The Hildebrand Project
is the world’s leading organization dedicated to the presentation and exploration of the thought and witness of Dietrich von Hildebrand. An original philosopher, ardent Christian, fierce foe of Nazism, and fervent champion of beauty, von Hildebrand defends the timeless truths of our Western patrimony while at the same time eagerly receiving and enriching the insights of modernity.
Our Mission
At the heart of our mission is the promotion of the religious, political, and especially the philosophical writings of Dietrich von Hildebrand and other personalist thinkers, such as Karol Wojtyla and Max Scheler. We believe that these authors offer fresh insights into perennial questions about human flourishing and the moral life, the nature of love, the demands of moral witness, Christian faith and practice, and the transformative power of beauty. We seek to bring these ideas into dialogue with contemporary currents of thought, infusing them into the intellectual, artistic, and spiritual bloodstream of our culture.
We fulfill our mission through a portfolio of distinct but complementary initiatives.
Publishing
- We translate and publish the works of Dietrich von Hildebrand
Programs
- We introduce new students and teachers to his writings through seminars, colloquia and reading groups
Academic Support
- We support and promote new and established scholars working on Hildebrand and personalist philosophy
- We invite our audience to become collaborators in our work through our unique Partnerships program
Presence
- We maintain a dynamic website that serves as the international locus for the study of Dietrich von Hildebrand and personalist philosophy.
Dietrich von Hildebrand
Dietrich von Hildebrand (1889-1977), born in Florence, was the son of renowned German sculptor Adolf von Hildebrand.
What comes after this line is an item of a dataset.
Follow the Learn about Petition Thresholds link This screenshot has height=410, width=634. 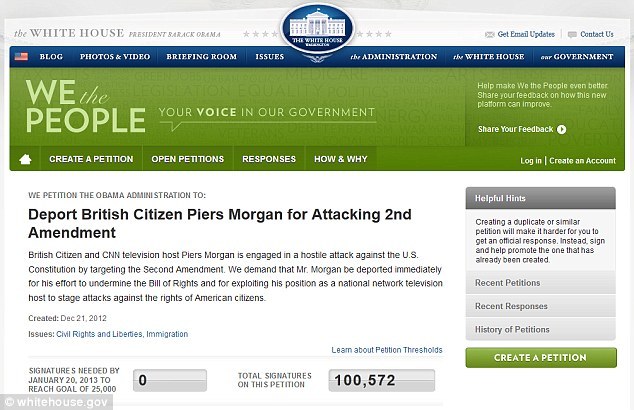(x=387, y=350)
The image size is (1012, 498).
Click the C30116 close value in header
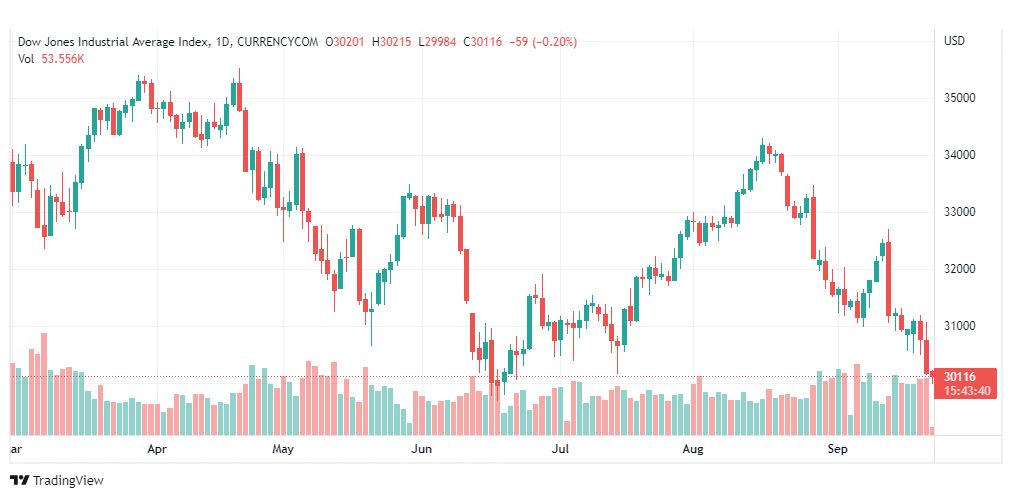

A leading student of the philosophers Edmund Husserl and Max Scheler, he took up the “great questions” – about truth, freedom, conscience, community, love, beauty – with a freshness that allowed him to break new ground, especially in ethics, but also in epistemology, social philosophy, and aesthetics.
His conversion to Catholicism in 1914 was the decisive turning point of his life and the impetus for important religious works. His opposition to Hitler and Nazism was so outspoken that he was forced to flee Germany in 1933, and later across Europe, finally settling in New York City in 1940, where he taught at Fordham University until 1960. He was the author of dozens of books, both in German and English. He was a major forerunner of Vatican II through his seminal writings on marriage, on Christian philosophy, and on the evil of anti-Semitism.
Team
John Henry Crosby
John Henry Crosby is a translator, writer, critic, and cultural entrepreneur.
Late in 2003, searching for a life’s work that could integrate the quest for truth, the existential need for beauty, and the service of a great good, and beginning to despair of ever finding such a mission, he called Alice von Hildebrand to propose that he spend one year translating her late husband’s Aesthetics. Would she help, he asked.
She did, and her blessing transformed his one-year plan into lifelong mission that soon attracted the collaboration of others. Thus, the life’s work he had sought found him. Established in February 2004, the Hildebrand Project’s mission to renew culture has grown to encompass publications, events, fellowships, and online resources that draw on the continuing vitality of Dietrich von Hildebrand’s thought and witness.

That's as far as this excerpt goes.